On peut considérer l’iconographie produite par le Maître au perroquet comme un répertoire de variantes sur les thèmes de la Marie-Madeleine et de la Vierge à l’Enfant. Mais contrairement à ses contemporains, le Maître au Perroquet se démarque par le traitement particulièrement raffiné de ses paysages ouvrant sur de magnifiques perspectives. Dans cette version, le regard du spectateur se laisse entraîner par monts et par vaux à la découverte d’un monde fascinant. L’arrière-plan de la composition s’ouvre donc sur un hameau cossu environné de pitons rocheux. Attentif aux moindres détails, l’artiste a délicatement composé le paysage de maisonnette et de chemins sinueux. Sa palette déploie ici des camaïeux de verts et de bleus, donnant à l’atmosphère douceur et quiétude.
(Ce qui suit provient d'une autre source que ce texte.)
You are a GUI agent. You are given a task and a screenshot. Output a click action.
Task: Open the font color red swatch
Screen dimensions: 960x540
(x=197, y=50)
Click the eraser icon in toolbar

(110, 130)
Ce panneau rassemble de multiples caractéristiques qu’on retrouve dans les œuvres de ce maître. La coiffure de la Vierge par exemple, boucles enserrant le visage agrémenté d’un bandeau de perles avec en son centre une perle sertie se retrouve dans la Vierge à l’enfant conservée au musée des Beaux-Arts de Strasbourg. Encore d’après la tradition médiévale, le manteau de la Vierge est brodé d’un liseré de motifs ornementaux dorés, or ce détail se retrouve, accompagné de celui du pied de raisin massif offrant deux teintes, et du détail du col de la robe présentant un empiècement de fronces transparentes, dans la Vierge à l’enfant des Musées Royaux des Beaux-Arts de Belgique.

L’œuvre à laquelle cette Vierge à l’Enfant ressemble le plus est conservée dans une collection privée : une composition aussi avec paysage panoramique, où l’Enfant assis reprend la même gestuelle que dans notre panneau : les yeux baissés vers le perroquet qu’il tient de sa main gauche en lui donnant de la droite un grain de raisin. Mais l’on retrouve souvent l’Enfant Jésus debout de notre panneau, la main droite de sa mère le soutenant, la gauche posée sur le cœur de Jésus. De la même manière, est caractéristique des représentations exécutées par notre maître la tenue de la Vierge. Car s’il est conventionnel de la figurer dans une robe bleue et un manteau rouge, la manche bordée de fourrure apparaît toujours chez les Vierges du Maître au perroquet.

La qualité de ce tableau est exceptionnelle : le traitement des volumes et de l’espace, du modelé, du paysage panoramique à l’arrière-plan, de la nature morte composée au premier plan à gauche, et à droite derrière la Vierge des œillets reconnaissables à leur forme de clous, étonnent par la précision du trait et la minutie de la touche. Car le véritable sens de cette œuvre réside dans la nature morte au premier plan. Raisins et œillets sont tous deux les symboles de la Passion du Christ et de la Rédemption rendue possible par son sacrifice, tandis que le bouquet de violettes symbolise la modestie, l’humilité et la soumission à la volonté divine. Le velouté des teintes, la finesse et la souplesse des drapés, la délicatesse du voile de la Vierge tendent à faire de notre panneau dévotionnel une image séductrice invitant à une rêveuse contemplation.
Littérature : Max J. Friedlander, Early Netherlandish Painting, "Jan Van Scorel and Pieter Coeck Van Aelst", Bruxelles, 1975, vol. XII, pl.210.

Provenance : Collection privée, France.